***** Task inputs

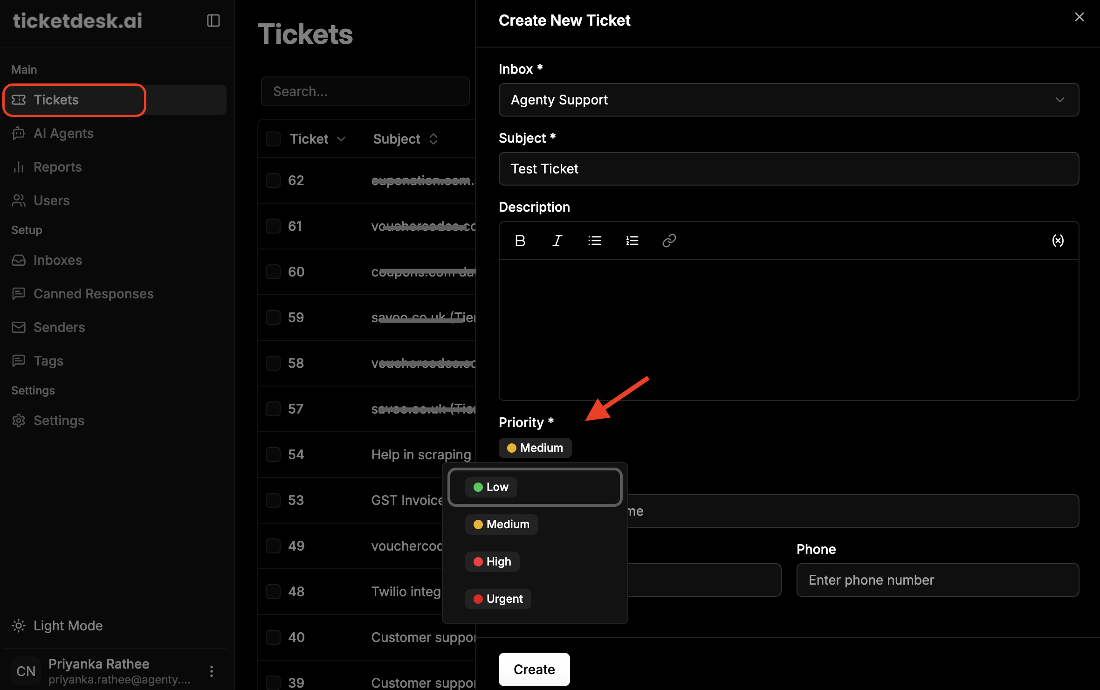Open user options menu beside Priyanka Rathee
Image resolution: width=1100 pixels, height=690 pixels.
coord(212,671)
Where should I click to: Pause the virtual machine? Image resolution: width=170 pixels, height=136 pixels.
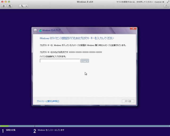(x=4, y=6)
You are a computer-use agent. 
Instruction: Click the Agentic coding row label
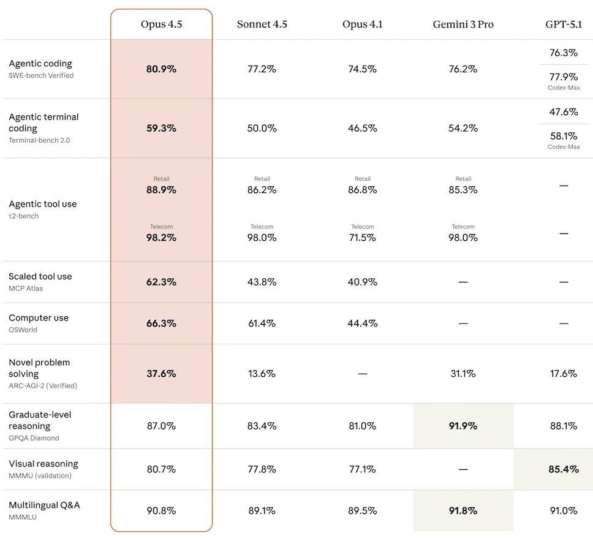coord(40,64)
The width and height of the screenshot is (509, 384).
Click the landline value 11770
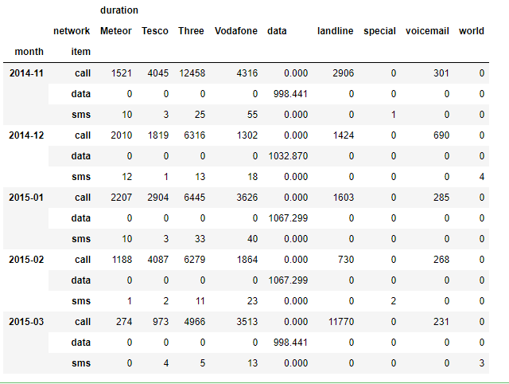coord(338,322)
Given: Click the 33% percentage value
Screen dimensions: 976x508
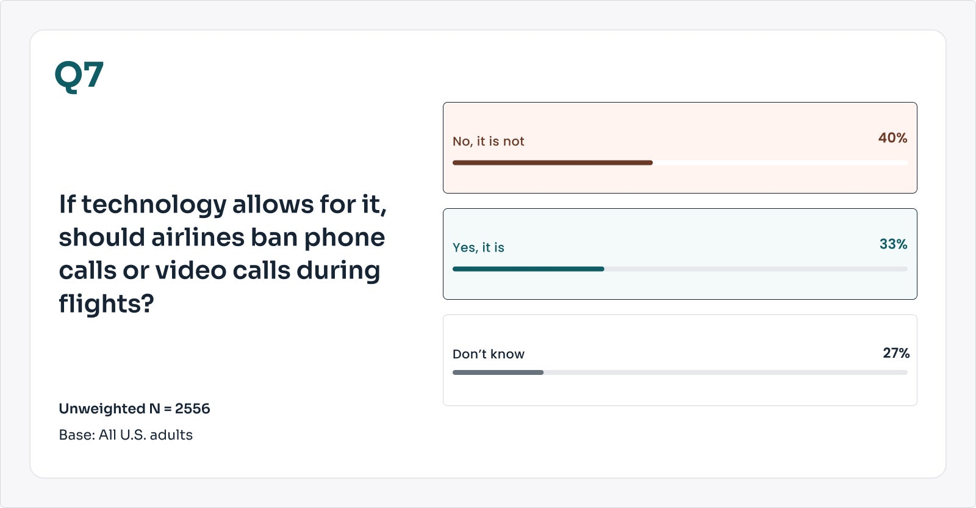Looking at the screenshot, I should click(893, 244).
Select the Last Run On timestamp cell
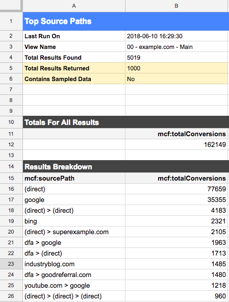 176,36
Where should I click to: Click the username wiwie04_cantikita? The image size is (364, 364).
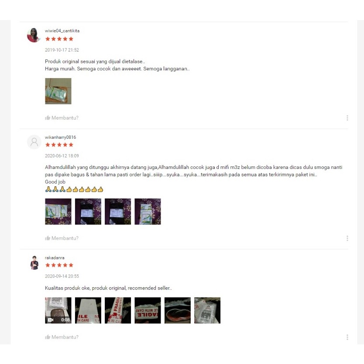click(x=62, y=31)
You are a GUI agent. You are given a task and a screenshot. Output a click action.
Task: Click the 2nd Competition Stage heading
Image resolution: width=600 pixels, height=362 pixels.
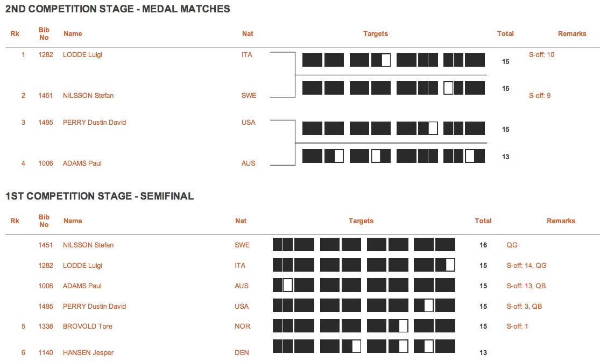118,9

**********

■ Work to complete:
If the records contain pictures, skip them, and transcribe exactly every line from the one with "Screen dimensions: 976x508" through the last line.

■ Solution to this task:
Screen dimensions: 976x508
Looking at the screenshot, I should click(893, 244).
Select the Last Run On timestamp cell
 176,36
Where should I click to: Click the username wiwie04_cantikita? The image size is (364, 364).
click(x=62, y=31)
You are a GUI agent. You are given a task and a screenshot. Output a click action.
Task: Click the 2nd Competition Stage heading
Image resolution: width=600 pixels, height=362 pixels.
118,9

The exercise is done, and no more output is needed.